REQUIRED WORK →
Reproduce everything in the material below verbatim, from the line containing "Click the 対象IPバージョン label" down to the line containing "click(x=1809, y=333)", with both of those lines included.

------------------------------

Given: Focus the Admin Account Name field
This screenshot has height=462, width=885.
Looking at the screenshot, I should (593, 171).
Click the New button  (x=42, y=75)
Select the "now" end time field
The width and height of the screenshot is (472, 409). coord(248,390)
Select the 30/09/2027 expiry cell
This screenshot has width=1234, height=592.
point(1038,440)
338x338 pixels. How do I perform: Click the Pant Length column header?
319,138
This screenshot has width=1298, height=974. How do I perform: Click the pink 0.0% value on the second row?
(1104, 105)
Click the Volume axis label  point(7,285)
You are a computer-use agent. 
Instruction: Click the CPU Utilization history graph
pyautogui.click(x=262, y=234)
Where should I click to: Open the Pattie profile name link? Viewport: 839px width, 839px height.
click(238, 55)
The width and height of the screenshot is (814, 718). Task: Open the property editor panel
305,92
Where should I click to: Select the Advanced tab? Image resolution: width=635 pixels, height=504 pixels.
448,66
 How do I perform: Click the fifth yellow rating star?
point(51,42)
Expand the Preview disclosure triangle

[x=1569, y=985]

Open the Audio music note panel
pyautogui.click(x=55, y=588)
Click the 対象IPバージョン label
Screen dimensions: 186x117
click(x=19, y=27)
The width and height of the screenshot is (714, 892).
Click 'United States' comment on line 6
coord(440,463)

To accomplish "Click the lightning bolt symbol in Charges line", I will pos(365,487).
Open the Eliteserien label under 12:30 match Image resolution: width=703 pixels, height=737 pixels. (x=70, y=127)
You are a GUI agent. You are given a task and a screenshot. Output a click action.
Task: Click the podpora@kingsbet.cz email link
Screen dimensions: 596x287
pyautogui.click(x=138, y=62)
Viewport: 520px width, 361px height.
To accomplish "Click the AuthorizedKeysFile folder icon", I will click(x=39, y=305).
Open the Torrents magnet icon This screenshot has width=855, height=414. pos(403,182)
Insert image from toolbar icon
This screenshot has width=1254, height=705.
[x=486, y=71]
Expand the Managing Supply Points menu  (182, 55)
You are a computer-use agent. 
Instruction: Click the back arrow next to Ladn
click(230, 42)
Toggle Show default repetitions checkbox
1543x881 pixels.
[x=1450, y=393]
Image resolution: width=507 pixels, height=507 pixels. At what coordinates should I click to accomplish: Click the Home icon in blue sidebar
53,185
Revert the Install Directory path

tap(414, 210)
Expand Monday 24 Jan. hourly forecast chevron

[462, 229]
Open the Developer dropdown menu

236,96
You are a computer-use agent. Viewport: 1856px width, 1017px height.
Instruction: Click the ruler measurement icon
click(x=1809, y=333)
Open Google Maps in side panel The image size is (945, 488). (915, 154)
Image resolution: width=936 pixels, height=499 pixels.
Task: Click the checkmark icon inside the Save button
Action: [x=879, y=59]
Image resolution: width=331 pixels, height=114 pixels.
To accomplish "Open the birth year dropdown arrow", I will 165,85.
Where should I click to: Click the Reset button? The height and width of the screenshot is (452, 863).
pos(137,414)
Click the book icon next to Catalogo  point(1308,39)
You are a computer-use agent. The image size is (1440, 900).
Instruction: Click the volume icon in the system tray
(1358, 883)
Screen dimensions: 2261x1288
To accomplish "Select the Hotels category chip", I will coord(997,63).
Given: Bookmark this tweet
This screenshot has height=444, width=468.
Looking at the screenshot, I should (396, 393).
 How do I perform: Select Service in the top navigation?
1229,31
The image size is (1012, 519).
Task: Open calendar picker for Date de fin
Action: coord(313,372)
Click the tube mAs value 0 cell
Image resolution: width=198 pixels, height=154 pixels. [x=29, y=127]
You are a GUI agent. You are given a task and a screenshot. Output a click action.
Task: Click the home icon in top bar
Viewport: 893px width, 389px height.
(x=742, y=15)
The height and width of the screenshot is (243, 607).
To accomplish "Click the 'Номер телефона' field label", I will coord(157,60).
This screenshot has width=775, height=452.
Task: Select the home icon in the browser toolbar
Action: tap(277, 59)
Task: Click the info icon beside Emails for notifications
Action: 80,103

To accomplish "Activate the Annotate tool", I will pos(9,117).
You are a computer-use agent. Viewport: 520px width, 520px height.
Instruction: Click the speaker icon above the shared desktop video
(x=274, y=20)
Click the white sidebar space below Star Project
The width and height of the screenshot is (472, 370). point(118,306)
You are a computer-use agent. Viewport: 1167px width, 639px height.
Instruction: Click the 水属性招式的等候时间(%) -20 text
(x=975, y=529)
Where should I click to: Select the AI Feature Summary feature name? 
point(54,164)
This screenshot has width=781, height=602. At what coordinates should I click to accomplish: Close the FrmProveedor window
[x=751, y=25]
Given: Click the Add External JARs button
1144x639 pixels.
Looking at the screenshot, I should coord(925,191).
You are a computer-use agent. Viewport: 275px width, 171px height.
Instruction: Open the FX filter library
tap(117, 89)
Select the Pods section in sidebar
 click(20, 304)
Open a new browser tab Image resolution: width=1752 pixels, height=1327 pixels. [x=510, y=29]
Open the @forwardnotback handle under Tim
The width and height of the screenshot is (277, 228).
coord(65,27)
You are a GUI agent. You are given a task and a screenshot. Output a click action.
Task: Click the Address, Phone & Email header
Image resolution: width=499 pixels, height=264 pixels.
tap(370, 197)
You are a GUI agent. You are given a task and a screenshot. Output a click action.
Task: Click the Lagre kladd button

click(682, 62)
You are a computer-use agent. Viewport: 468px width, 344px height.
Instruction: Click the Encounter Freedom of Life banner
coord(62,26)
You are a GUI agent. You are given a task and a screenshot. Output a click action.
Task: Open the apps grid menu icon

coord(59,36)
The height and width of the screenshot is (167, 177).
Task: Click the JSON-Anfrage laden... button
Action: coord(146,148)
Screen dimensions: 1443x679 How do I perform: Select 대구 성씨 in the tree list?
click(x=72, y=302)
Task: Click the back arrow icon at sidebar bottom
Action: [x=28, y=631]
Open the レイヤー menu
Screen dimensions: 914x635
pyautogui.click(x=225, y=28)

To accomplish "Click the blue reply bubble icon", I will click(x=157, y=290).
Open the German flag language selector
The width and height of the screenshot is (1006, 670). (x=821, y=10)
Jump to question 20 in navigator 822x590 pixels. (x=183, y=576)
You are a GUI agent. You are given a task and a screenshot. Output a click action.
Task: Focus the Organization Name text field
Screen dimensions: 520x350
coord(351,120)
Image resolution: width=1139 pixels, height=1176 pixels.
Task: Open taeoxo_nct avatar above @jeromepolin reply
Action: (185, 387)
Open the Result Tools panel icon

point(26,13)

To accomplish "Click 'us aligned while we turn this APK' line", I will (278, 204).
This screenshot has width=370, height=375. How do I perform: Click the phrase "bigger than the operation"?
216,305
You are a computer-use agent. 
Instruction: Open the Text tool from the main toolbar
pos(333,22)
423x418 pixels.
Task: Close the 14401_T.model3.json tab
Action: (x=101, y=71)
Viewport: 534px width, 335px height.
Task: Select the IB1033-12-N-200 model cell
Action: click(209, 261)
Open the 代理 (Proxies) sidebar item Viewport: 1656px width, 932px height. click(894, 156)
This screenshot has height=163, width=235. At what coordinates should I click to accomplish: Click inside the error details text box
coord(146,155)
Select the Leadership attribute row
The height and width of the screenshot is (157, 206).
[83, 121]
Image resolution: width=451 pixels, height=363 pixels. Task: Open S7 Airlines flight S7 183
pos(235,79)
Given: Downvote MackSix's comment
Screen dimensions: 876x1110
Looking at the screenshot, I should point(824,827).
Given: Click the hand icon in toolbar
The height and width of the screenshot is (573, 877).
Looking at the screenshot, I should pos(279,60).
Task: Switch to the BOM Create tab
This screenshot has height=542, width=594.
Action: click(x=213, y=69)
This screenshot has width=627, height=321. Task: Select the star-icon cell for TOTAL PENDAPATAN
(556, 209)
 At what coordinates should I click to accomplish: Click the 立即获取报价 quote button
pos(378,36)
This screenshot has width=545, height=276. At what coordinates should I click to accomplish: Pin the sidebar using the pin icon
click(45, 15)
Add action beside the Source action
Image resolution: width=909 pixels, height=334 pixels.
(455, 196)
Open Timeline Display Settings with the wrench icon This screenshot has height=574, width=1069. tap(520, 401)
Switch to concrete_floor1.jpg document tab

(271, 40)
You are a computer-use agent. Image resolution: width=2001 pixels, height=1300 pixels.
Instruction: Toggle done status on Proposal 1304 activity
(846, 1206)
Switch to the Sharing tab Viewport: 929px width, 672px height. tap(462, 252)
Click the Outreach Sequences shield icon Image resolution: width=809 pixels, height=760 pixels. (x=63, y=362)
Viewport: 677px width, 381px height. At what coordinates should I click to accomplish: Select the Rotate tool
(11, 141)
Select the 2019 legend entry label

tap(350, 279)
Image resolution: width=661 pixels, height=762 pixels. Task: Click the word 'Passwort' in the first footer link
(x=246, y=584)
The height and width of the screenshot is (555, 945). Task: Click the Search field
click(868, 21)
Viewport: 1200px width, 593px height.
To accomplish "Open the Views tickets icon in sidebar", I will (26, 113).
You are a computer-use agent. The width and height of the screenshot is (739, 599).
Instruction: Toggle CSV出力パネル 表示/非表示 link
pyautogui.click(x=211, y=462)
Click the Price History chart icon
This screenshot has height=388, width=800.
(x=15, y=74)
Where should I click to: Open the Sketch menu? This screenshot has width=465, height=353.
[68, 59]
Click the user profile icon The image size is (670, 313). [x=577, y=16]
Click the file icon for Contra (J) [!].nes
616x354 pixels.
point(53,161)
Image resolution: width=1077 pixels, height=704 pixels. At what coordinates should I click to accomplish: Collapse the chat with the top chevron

------------------------------

WRITTEN SOLUTION →
Click the 対象IPバージョン label
Screen dimensions: 186x117
click(x=19, y=27)
The width and height of the screenshot is (714, 892).
Click 'United States' comment on line 6
coord(440,463)

To accomplish "Click the lightning bolt symbol in Charges line", I will pos(365,487).
Open the Eliteserien label under 12:30 match Image resolution: width=703 pixels, height=737 pixels. (x=70, y=127)
You are a GUI agent. You are given a task and a screenshot. Output a click action.
Task: Click the podpora@kingsbet.cz email link
Screen dimensions: 596x287
pyautogui.click(x=138, y=62)
Viewport: 520px width, 361px height.
To accomplish "Click the AuthorizedKeysFile folder icon", I will click(x=39, y=305).
Open the Torrents magnet icon This screenshot has width=855, height=414. pos(403,182)
Insert image from toolbar icon
This screenshot has width=1254, height=705.
[x=486, y=71]
Expand the Managing Supply Points menu  (182, 55)
You are a computer-use agent. 
Instruction: Click the back arrow next to Ladn
click(230, 42)
Toggle Show default repetitions checkbox
1543x881 pixels.
[x=1450, y=393]
Image resolution: width=507 pixels, height=507 pixels. At what coordinates should I click to accomplish: Click the Home icon in blue sidebar
53,185
Revert the Install Directory path

tap(414, 210)
Expand Monday 24 Jan. hourly forecast chevron

[462, 229]
Open the Developer dropdown menu

236,96
You are a computer-use agent. Viewport: 1856px width, 1017px height.
Instruction: Click the ruler measurement icon
click(x=1809, y=333)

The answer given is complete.